What’s going on now in the Liberal party has echoes of what happened inside the Labor party in the mid-1950s. Then the Labor party was divided between more conservative and more radical elements over the issue of communist influence in the trade union movement. Eventually, most of the anti-communists either left the ALP or were expelled. They formed the Democratic Labor Party that regularly won up to 10 per cent of the vote and sometimes held the balance of power in the Senate. The DLP’s main purpose, though, was to punish the unreformed ALP by preferencing against it and therefore keeping it out of office until communist influences were removed. This gave the Coalition 23 years in government.

‘To stay or to go?’ is the question that many Liberals are now pondering out of frustration with the Turnbull government. It’s the question that thousands of NSW Liberals will have to answer if, as tipped, the party reforms are dumped this weekend in favour of the more limited reforms that the factions will allow. Under those circumstances, leaving the party might seem like a good way to punish poor policy and dishonourable behaviour. Yet it leaves the wrong people in charge; if one side quits, the other side wins.

It’s increasingly apparent that the Turnbull coup was not just a change of leadership but also a fundamental change of direction. The Liberal party shifted from being of the centre-right to being of the soggy centre (as Turnbull more-or-less admitted in a speech in London). Turnbull’s fixation on the prime ministership made it possible, and the poll-induced fear of callow backbenchers and the impatience of second-rate frontbenchers facilitated it. Ultimately it became the takeover of a small ‘c’ conservative party by the small ‘l’ liberals whom Robert Menzies once described as ‘believing in nothing or rather believing in anything if they think there’s a vote in it’.

Nothing would please the left-wing faction more than an exodus of conservative members from the Liberals to the Australian Conservatives if the one-member-one-vote reform is defeated. It’s noteworthy that when Senator Cory Bernardi was threatening to leave the Liberals a year ago, Turnbull hardly stirred. Clearly, he wanted him to go. Indeed, a conservative walkout that boosted the Bernardi party would be the perfect result for Michael Photios and all the other NSW leftist factional warlords because it would leave them securely in possession of the Liberal brand while potentially forming a government via preferences from the minor party.
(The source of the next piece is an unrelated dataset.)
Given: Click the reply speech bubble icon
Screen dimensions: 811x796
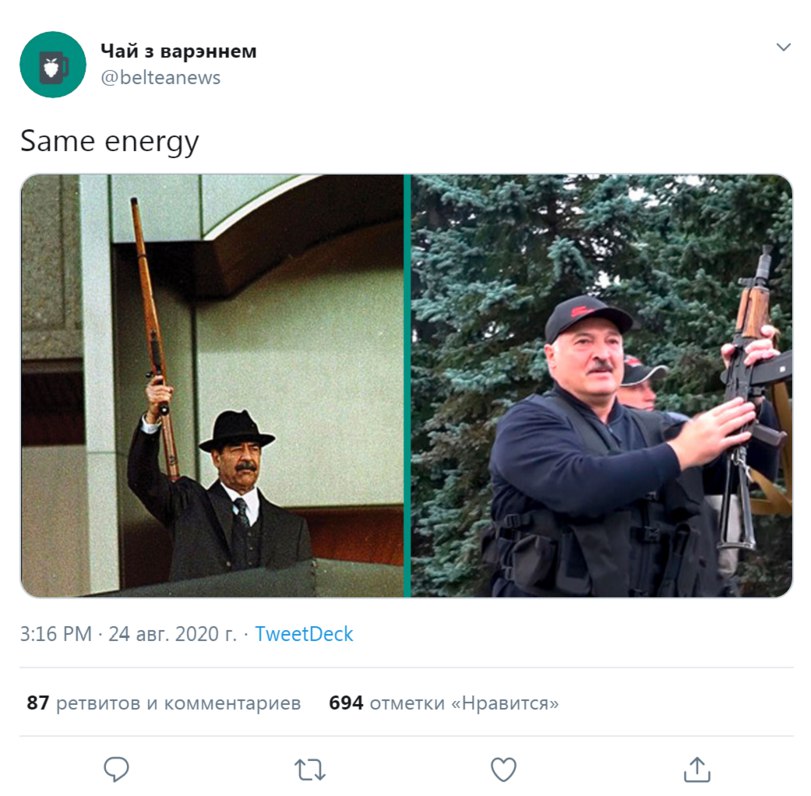Looking at the screenshot, I should [116, 769].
While the DLP wanted to reform the ALP by making it lose, it seems that the Australian Conservatives expect to reform the Liberals by helping them to win. It’s an odd tactic. In the end, the DLP didn’t reform the ALP and it marginalised its own supporters, ultimately becoming a vehicle for many of them to become Liberals. But it did keep a deeply flawed Labor party out of national government for nearly two decades. As long as they preference the Libs, the best the Australian Conservatives can expect is to keep in office a Liberal government that, arguably, is only marginally better than an increasingly militant federal ALP.

As many said at the time of the DLP split, the only realistic way to reform a political party is to ‘stay in and fight’. That’s what NSW conservatives must ponder if the reform they’ve been championing fails. The danger is not just that the Liberals might lose the next state and federal elections but that they might entrench a contest between soft-left and hard-left parties to the long-term detriment of our country.

Ross Fitzgerald, The Spectator Australia, 10 February, 2018, p i.